Stored items:
----------------------------------------
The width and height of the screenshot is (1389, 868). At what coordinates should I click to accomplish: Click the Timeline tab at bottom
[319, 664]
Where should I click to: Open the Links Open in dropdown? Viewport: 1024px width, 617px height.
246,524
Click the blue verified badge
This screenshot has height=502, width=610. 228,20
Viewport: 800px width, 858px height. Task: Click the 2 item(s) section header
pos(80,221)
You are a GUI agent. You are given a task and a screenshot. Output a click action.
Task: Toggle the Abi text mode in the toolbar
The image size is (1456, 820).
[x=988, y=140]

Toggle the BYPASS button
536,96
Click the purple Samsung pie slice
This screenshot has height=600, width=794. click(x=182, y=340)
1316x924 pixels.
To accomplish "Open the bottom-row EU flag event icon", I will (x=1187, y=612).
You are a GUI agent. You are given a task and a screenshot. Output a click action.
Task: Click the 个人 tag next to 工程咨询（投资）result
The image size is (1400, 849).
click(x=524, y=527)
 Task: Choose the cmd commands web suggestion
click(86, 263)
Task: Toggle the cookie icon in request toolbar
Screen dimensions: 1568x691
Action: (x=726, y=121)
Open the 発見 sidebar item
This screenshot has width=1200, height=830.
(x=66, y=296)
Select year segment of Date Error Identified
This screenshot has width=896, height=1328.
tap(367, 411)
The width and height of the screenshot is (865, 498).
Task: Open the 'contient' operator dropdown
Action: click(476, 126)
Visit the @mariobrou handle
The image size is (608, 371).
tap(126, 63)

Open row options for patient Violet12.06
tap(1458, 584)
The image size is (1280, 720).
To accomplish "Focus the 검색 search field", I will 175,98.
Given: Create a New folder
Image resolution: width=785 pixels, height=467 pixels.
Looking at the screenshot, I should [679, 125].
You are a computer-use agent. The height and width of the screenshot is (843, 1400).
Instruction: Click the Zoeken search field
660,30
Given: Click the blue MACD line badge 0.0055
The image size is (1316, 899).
----------------------------------------
Activity:
Output the complete data exactly as written.

Solved problem:
The width and height of the screenshot is (1389, 868). At what coordinates should I click to accomplish: Click the Timeline tab at bottom
[319, 664]
Where should I click to: Open the Links Open in dropdown? Viewport: 1024px width, 617px height.
246,524
Click the blue verified badge
This screenshot has height=502, width=610. 228,20
Viewport: 800px width, 858px height. Task: Click the 2 item(s) section header
pos(80,221)
You are a GUI agent. You are given a task and a screenshot. Output a click action.
Task: Toggle the Abi text mode in the toolbar
The image size is (1456, 820).
[x=988, y=140]

Toggle the BYPASS button
536,96
Click the purple Samsung pie slice
This screenshot has height=600, width=794. click(x=182, y=340)
1316x924 pixels.
To accomplish "Open the bottom-row EU flag event icon", I will (x=1187, y=612).
You are a GUI agent. You are given a task and a screenshot. Output a click action.
Task: Click the 个人 tag next to 工程咨询（投资）result
The image size is (1400, 849).
click(x=524, y=527)
 Task: Choose the cmd commands web suggestion
click(86, 263)
Task: Toggle the cookie icon in request toolbar
Screen dimensions: 1568x691
Action: (x=726, y=121)
Open the 発見 sidebar item
This screenshot has width=1200, height=830.
(x=66, y=296)
Select year segment of Date Error Identified
This screenshot has width=896, height=1328.
tap(367, 411)
The width and height of the screenshot is (865, 498).
Task: Open the 'contient' operator dropdown
Action: click(476, 126)
Visit the @mariobrou handle
The image size is (608, 371).
tap(126, 63)

Open row options for patient Violet12.06
tap(1458, 584)
The image size is (1280, 720).
To accomplish "Focus the 검색 search field", I will 175,98.
Given: Create a New folder
Image resolution: width=785 pixels, height=467 pixels.
Looking at the screenshot, I should [679, 125].
You are a computer-use agent. The height and width of the screenshot is (843, 1400).
Instruction: Click the Zoeken search field
660,30
Given: Click the blue MACD line badge 0.0055
The image size is (1316, 899).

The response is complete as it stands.